Stored records:
· · · · ·

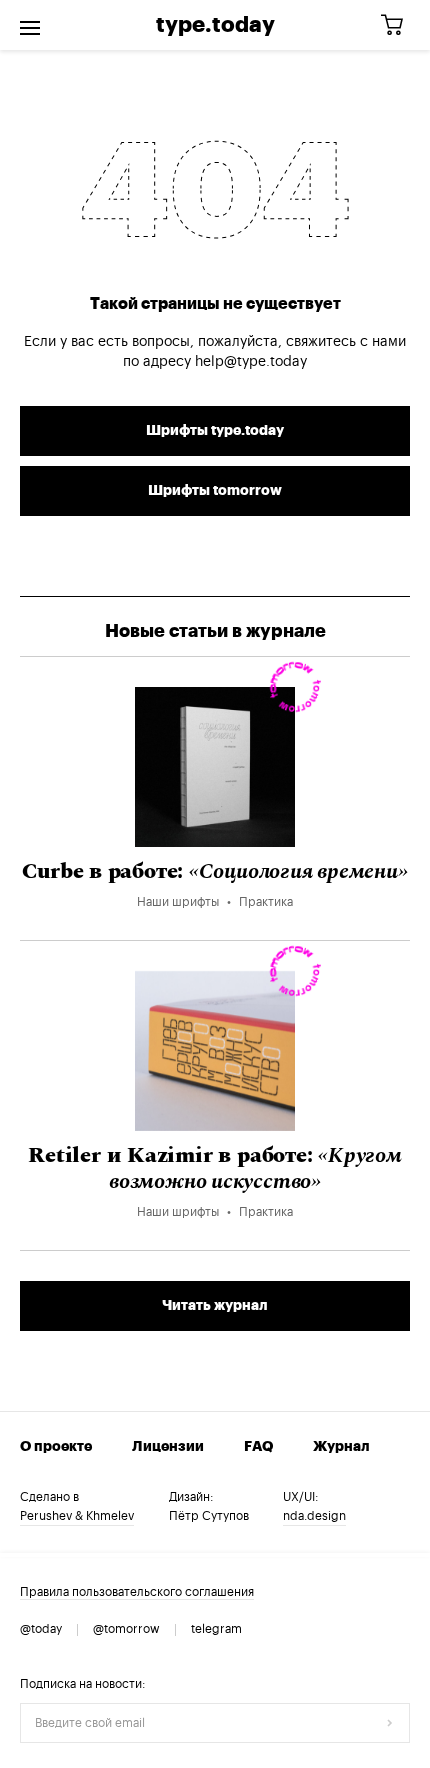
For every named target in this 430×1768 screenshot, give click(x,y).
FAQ (258, 1447)
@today (41, 1629)
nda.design (314, 1516)
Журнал (341, 1447)
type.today (215, 25)
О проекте (56, 1447)
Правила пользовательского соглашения (137, 1592)
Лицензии (168, 1447)
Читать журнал (215, 1306)
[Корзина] (399, 25)
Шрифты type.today (215, 431)
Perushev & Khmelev (77, 1516)
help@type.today (251, 362)
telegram (216, 1629)
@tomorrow (126, 1629)
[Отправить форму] (390, 1723)
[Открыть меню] (30, 25)
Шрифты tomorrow (215, 491)
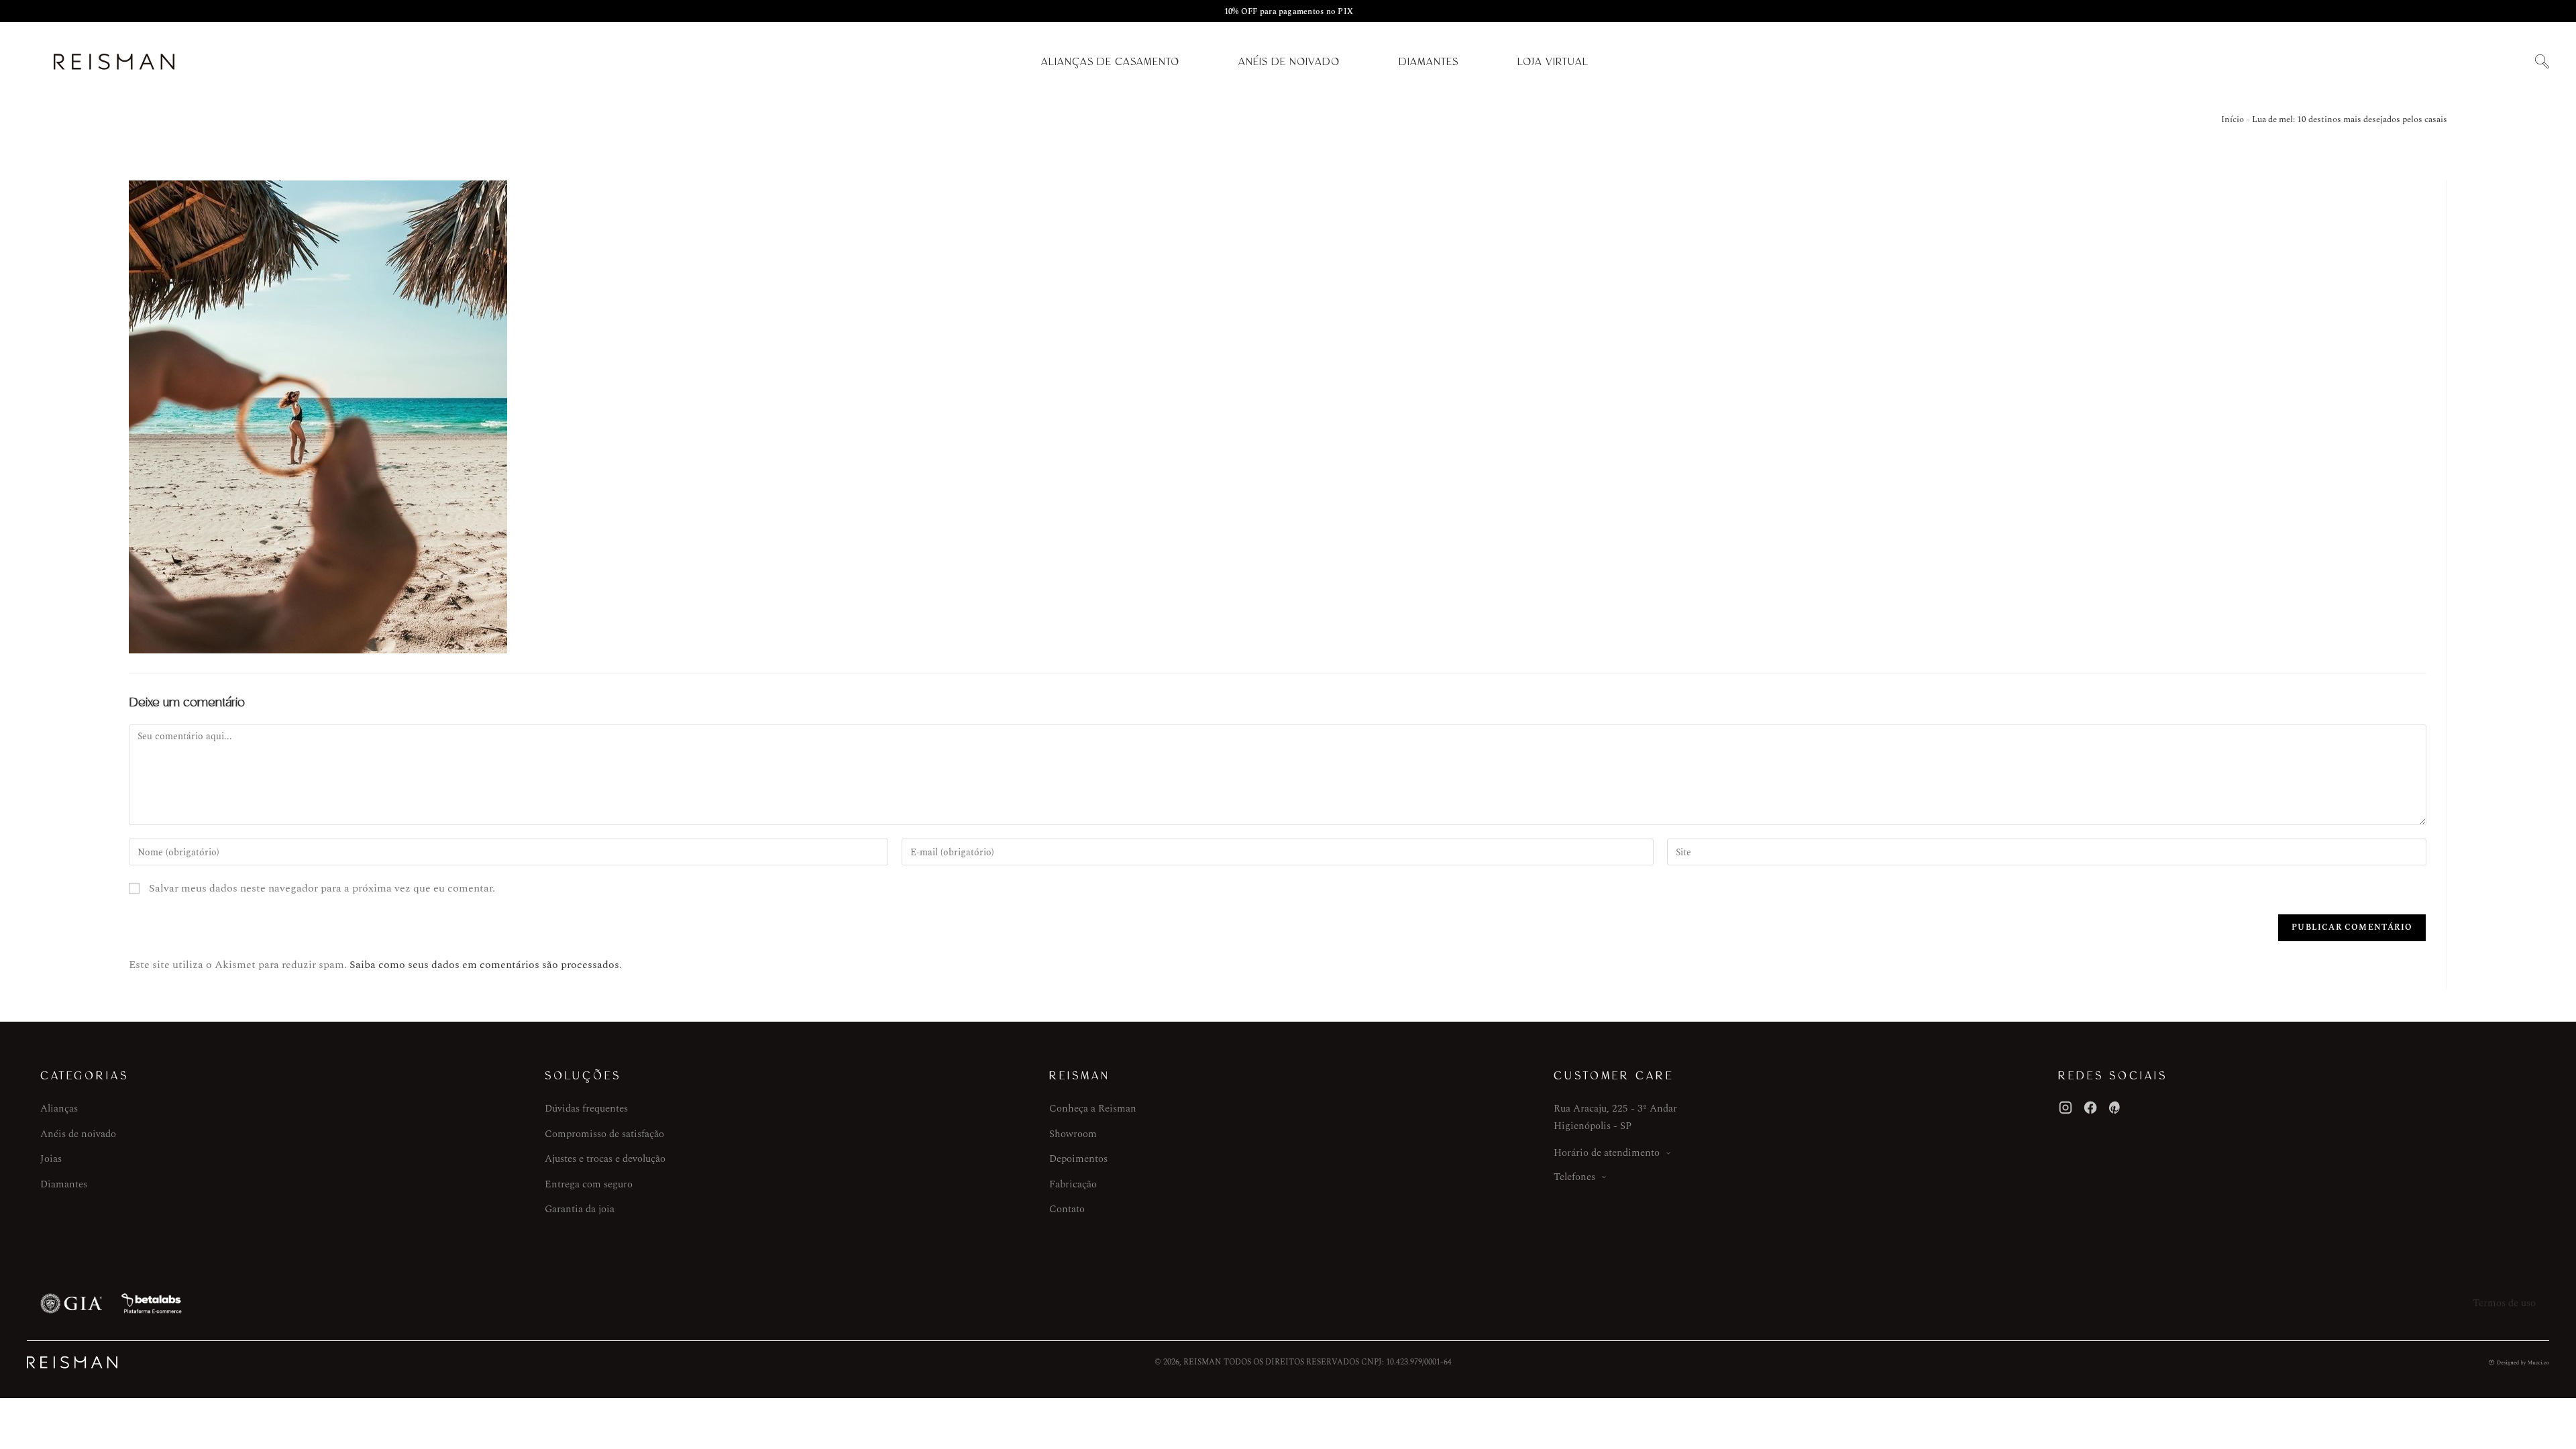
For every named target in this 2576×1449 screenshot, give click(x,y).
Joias (51, 1159)
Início (2232, 119)
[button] (2541, 62)
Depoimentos (1078, 1159)
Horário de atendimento (1607, 1153)
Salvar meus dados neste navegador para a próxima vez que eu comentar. (322, 888)
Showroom (1073, 1134)
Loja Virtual (1553, 61)
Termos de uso (2504, 1303)
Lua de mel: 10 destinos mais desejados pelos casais (2349, 119)
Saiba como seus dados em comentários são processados (484, 965)
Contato (1067, 1209)
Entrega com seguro (589, 1184)
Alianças (59, 1108)
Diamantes (1428, 61)
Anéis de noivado (78, 1134)
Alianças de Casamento (1110, 61)
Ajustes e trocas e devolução (605, 1159)
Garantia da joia (579, 1209)
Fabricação (1073, 1184)
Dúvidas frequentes (586, 1108)
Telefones (1574, 1177)
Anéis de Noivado (1289, 61)
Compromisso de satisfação (604, 1134)
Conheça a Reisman (1092, 1108)
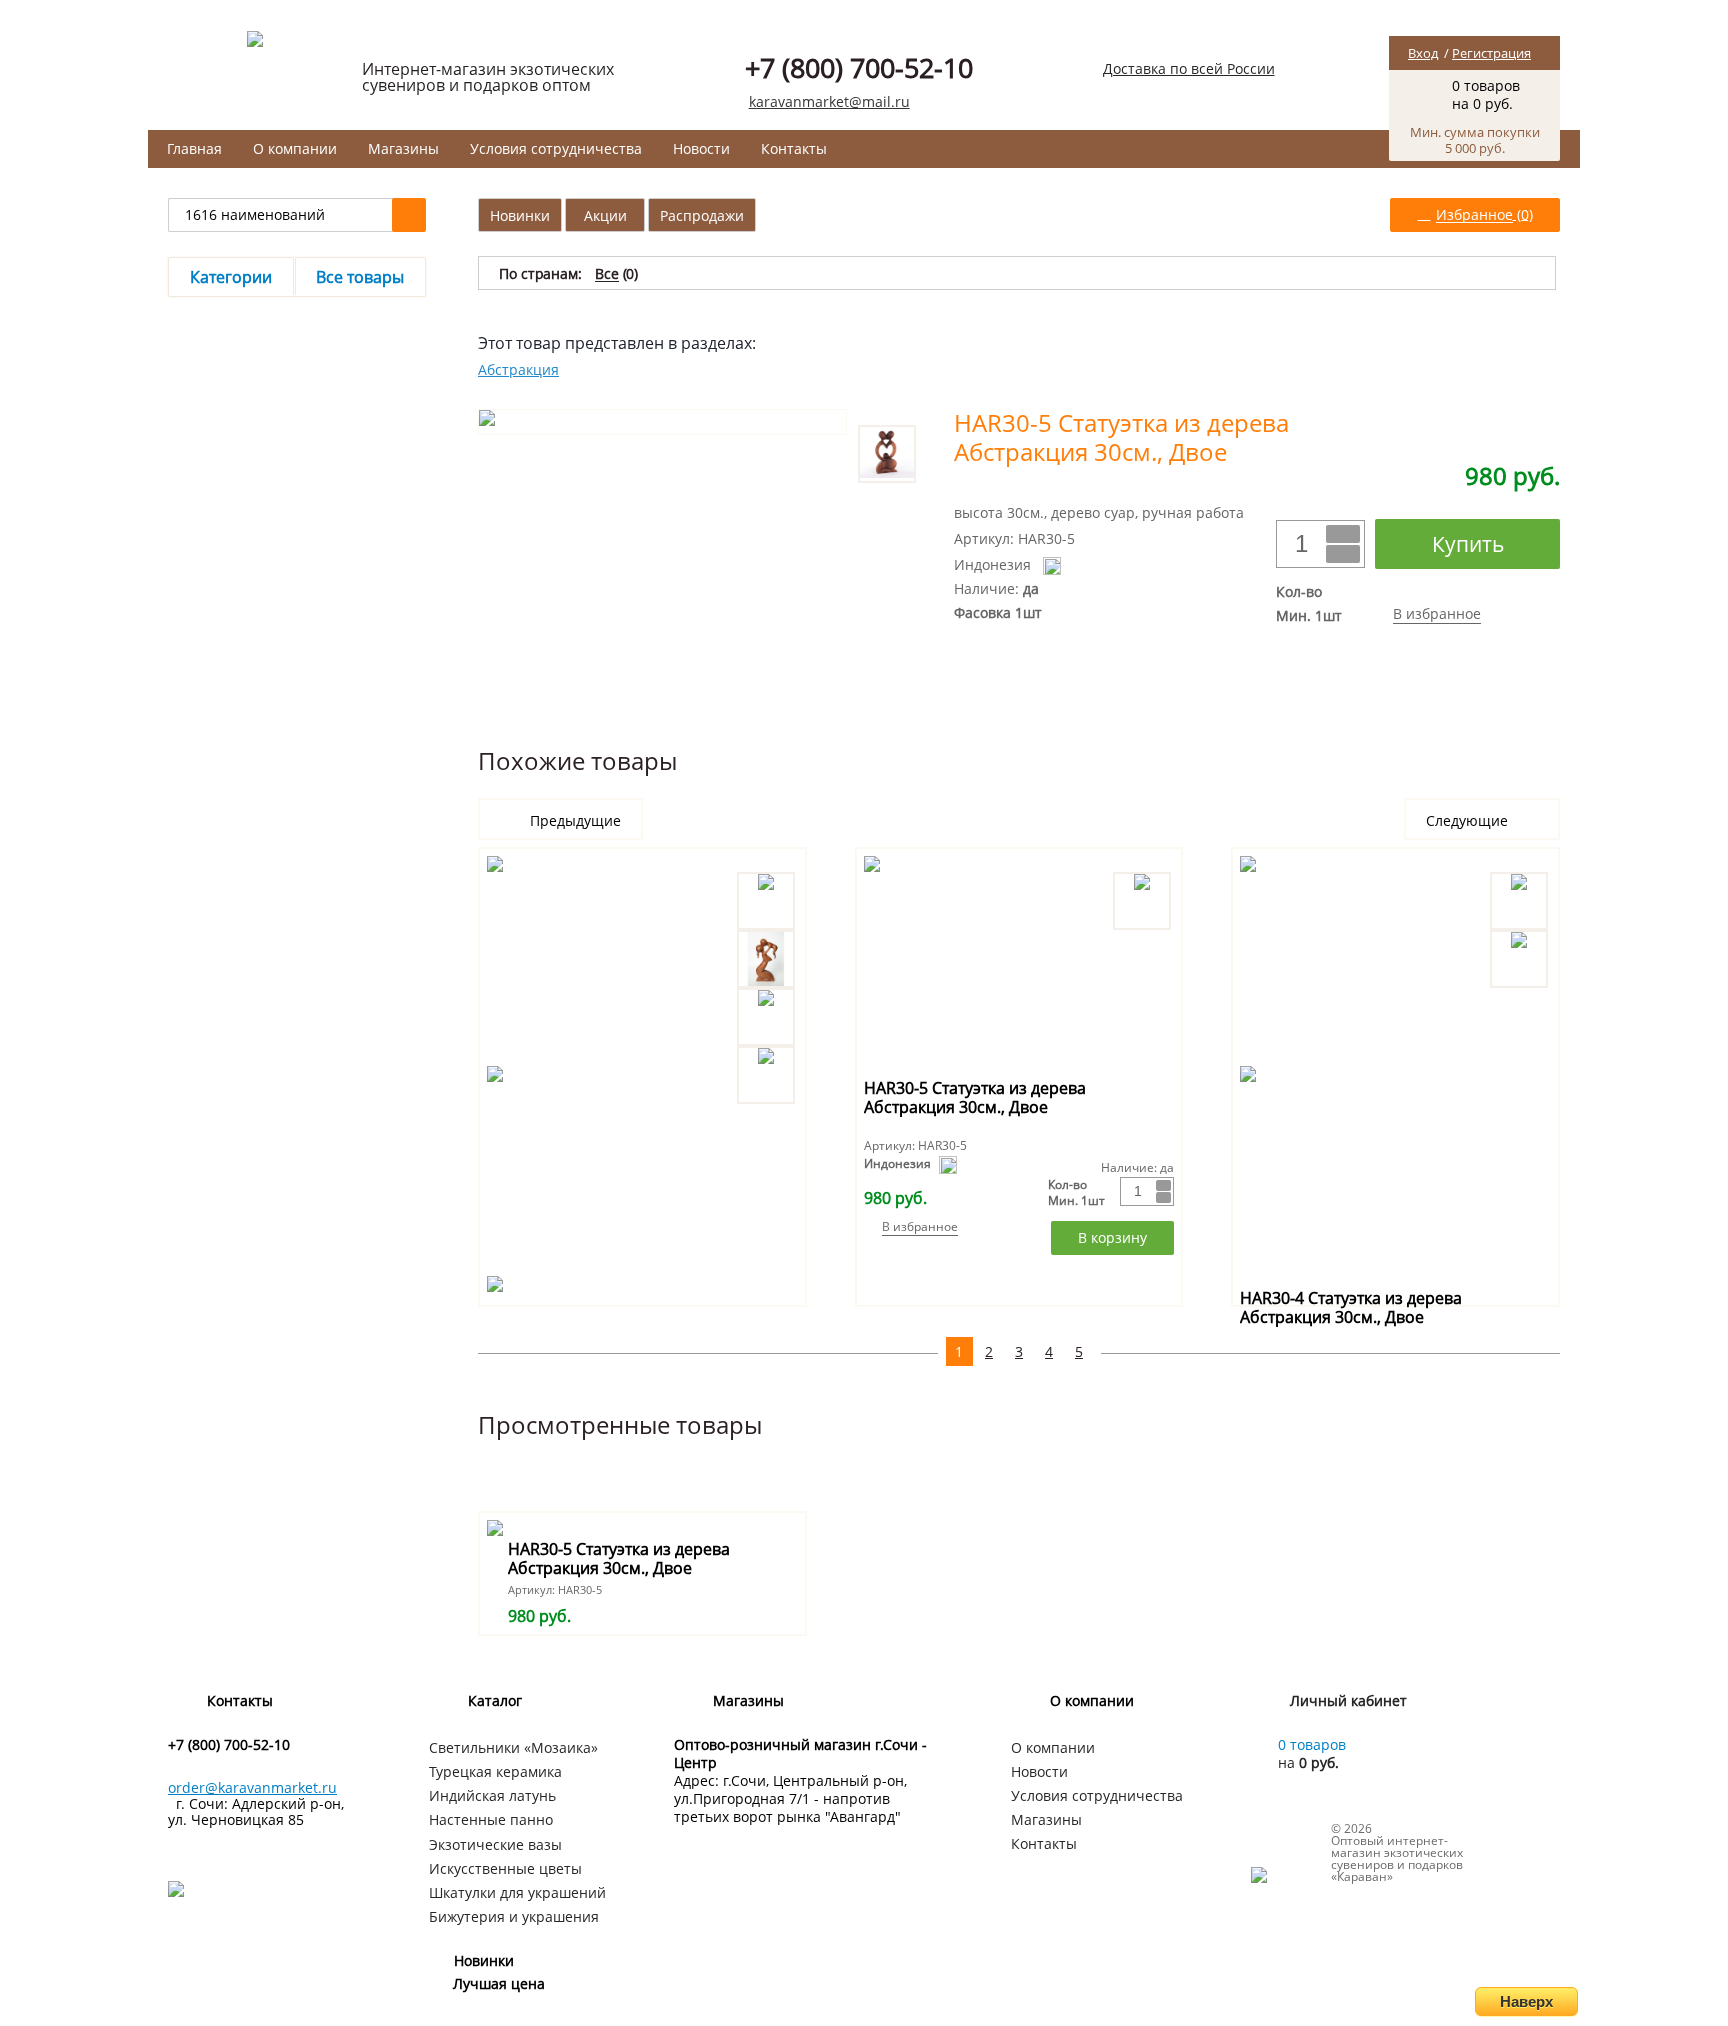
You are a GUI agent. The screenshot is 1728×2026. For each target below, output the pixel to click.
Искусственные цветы (505, 1868)
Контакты (794, 148)
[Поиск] (409, 215)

· · · · ·

What you should do:
Only the records themselves, retyped exactly, belong in the answer; please leave all images behind.

Result for this task:
For every named target in this 430×1768 screenshot, give click(x,y).
FAQ (258, 1447)
@today (41, 1629)
nda.design (314, 1516)
Журнал (341, 1447)
type.today (215, 25)
О проекте (56, 1447)
Правила пользовательского соглашения (137, 1592)
Лицензии (168, 1447)
Читать журнал (215, 1306)
[Корзина] (399, 25)
Шрифты type.today (215, 431)
Perushev & Khmelev (77, 1516)
help@type.today (251, 362)
telegram (216, 1629)
@tomorrow (126, 1629)
[Отправить форму] (390, 1723)
[Открыть меню] (30, 25)
Шрифты tomorrow (215, 491)
For every named target in this 2576×1449 screenshot, give click(x,y).
Joias (51, 1159)
Início (2232, 119)
[button] (2541, 62)
Depoimentos (1078, 1159)
Horário de atendimento (1607, 1153)
Salvar meus dados neste navegador para a próxima vez que eu comentar. (322, 888)
Showroom (1073, 1134)
Loja Virtual (1553, 61)
Termos de uso (2504, 1303)
Lua de mel: 10 destinos mais desejados pelos casais (2349, 119)
Saiba como seus dados em comentários são processados (484, 965)
Contato (1067, 1209)
Entrega com seguro (589, 1184)
Alianças (59, 1108)
Diamantes (1428, 61)
Anéis de noivado (78, 1134)
Alianças de Casamento (1110, 61)
Ajustes e trocas e devolução (605, 1159)
Garantia da joia (579, 1209)
Fabricação (1073, 1184)
Dúvidas frequentes (586, 1108)
Telefones (1574, 1177)
Anéis de Noivado (1289, 61)
Compromisso de satisfação (604, 1134)
Conheça a Reisman (1092, 1108)
You are a GUI agent. The screenshot is 1728×2026. For each target below, output the pixel to click.
Искусственные цветы (505, 1868)
Контакты (794, 148)
[Поиск] (409, 215)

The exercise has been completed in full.